Highlights - Japanese Grand Prix

By Richard Rae

Red Bull's Sebastian Vettel reignited his world championship hopes with an emphatic lights-to-flag victory in the Japanese Grand Prix.

The German finished a second clear of team-mate Mark Webber, with Ferrari's Fernando Alonso in third.

McLaren team-mates Jenson Button and Lewis Hamilton were fourth and fifth.

Webber now has a 14-point championship lead, with Alonso second, tied on points with Vettel in third.
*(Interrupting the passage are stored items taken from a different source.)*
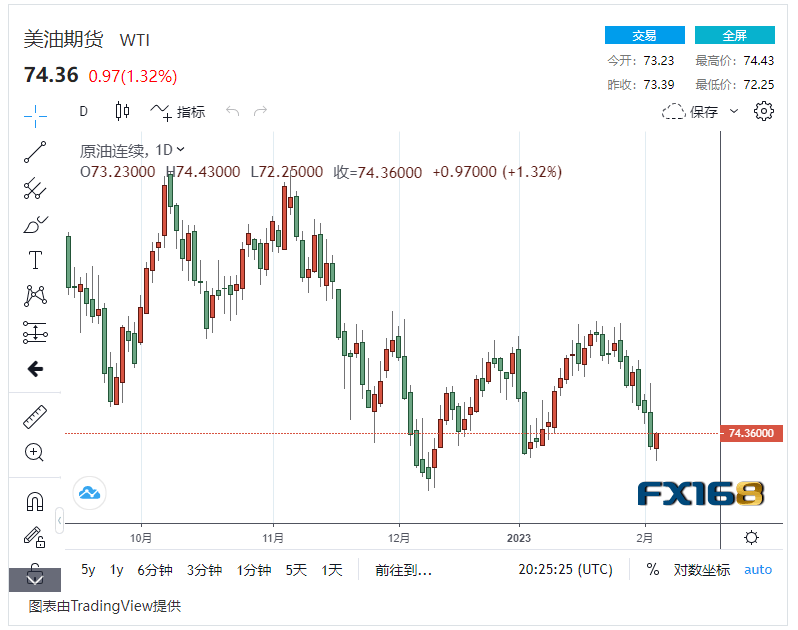Collapse the 原油连续 legend chevron
The image size is (798, 630).
coord(180,150)
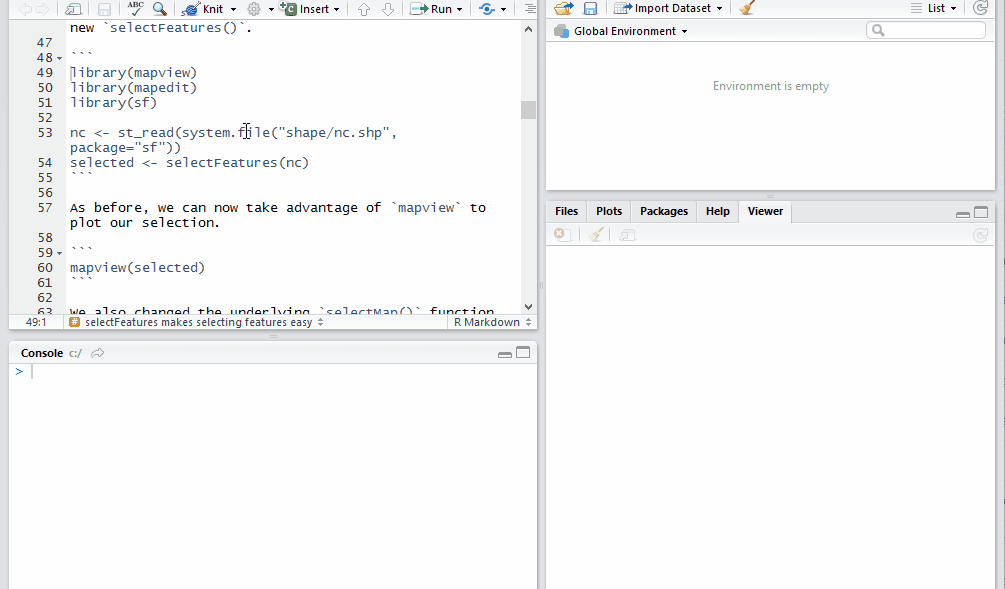This screenshot has height=589, width=1005.
Task: Clear objects with the broom icon
Action: [x=746, y=8]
Hamilton slips to fourth, with Button in fifth.

Hamilton had looked certain to finish ahead of his team-mate, but his run of poor results in recent races continued.

Having started the race with a new gearbox and taken a five-place grid penalty to do so, Hamilton was in fourth with 10 laps remaining but lost third gear, enabling Button to catch and pass him.

Mark Webber, Sebastian Vettel and Fernando Alonso

Top three drivers - Japanese Grand Prix

With just three races to go this season, Hamilton is now 28 points behind Webber, and acknowledged his championship chances were slipping away.

"It's disappointing, we pushed as hard as we could and we're doing everything we can to score points, but the gearbox kind of broke during the race, I had to stay between fourth and seventh gear, so I'm thankful I at least saw the finish," he said.

Button made clear his disappointment with a tyre strategy that saw him stay out - on hard tyres - for much longer than his rivals.

"To stay out when everyone else pitted was probably the wrong thing, maybe you should cover the people you're racing," he said.

To add to Hamilton's frustration, he had made one of the best starts in the race, jumping both Rubens Barrichello and Nico Rosberg to move from eighth into sixth.

Renault's Robert Kubica was also quick off the blocks, taking advantage of slow starts by Webber and Alonso to move past the Australian into second.

McLaren's Lewis Hamilton

Hamilton thankful to finish

But the race had barely begun before it was over for Renault's Vitaly Petrov, Alonso's team-mate Felipe Massa, Nico Hulkenberg and Vitantonio Liuzzi.

Petrov clipped Hulkenberg's slow-starting Williams, while Massa, trying too hard to make up for an appalling qualifying, lost control after putting a wheel on the grass trying to cut through on the inside and wiped out the unfortunate Liuzzi's Force India.

Afterwards, race stewards handed Petrov a five-place grid penalty for the next race in Korea after ruling that he had caused the collision.

Championship leader Webber must have been anticipating a tough fight to re-pass Kubica, but the field was still running under the safety car when the the rear right wheel simply came off the Pole's Renault.

It was a full six laps before the safety car came in as marshals cleared the various cars from the circuit, and Vettel nailed the re-start.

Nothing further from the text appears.